Because the exact composition of hydrocarbon flow in the place of its origin is unknown, the composition of gas-condensate fluid from G8 – the deepest Urengoy cluster of reservoirs (average depth: 3650 m) – was taken as the initial composition. Using this composition, the phase separation was calculated for an instantaneous fluid charging neighboring reservoirs (see No. 1) and the sequential passage of the gas flow through the overlying traps (see No. 2).

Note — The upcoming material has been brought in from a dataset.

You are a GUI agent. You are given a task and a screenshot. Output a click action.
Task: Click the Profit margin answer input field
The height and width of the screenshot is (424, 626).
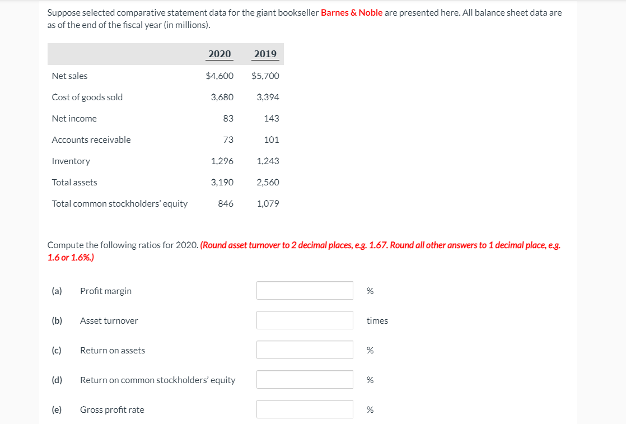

The composition of gas-condensate fluid in G8 (in mol%) is С1 = 78.35, С2 = 8.6, С3 = 3.8, С4 = 1.68, CO2 = 0.1, N2 = 0.81, С5+ = 6.6647. Molar quantities (Table 2, column 3) of the lumped fractions with pre-defined boiling point ranges (Table 2, column 2) were determined from the debutanized condensate (DBC) distillation curve (Fig. 2a), generated by averaging the data from several wells. However, such C5+ characterization for the G8 gas-condensate fluid would not be quite accurate due to the fact that the uncontrolled amounts of the lightest fractions had been carried away with the separated gases in the process of preparation of the DBC sample itself. The correction procedure described in “Меthods” was applied to account for this effect. The corrected molar quantities of the lumped fractions for of the G8 reservoir fluid are shown in Table 2, column 4.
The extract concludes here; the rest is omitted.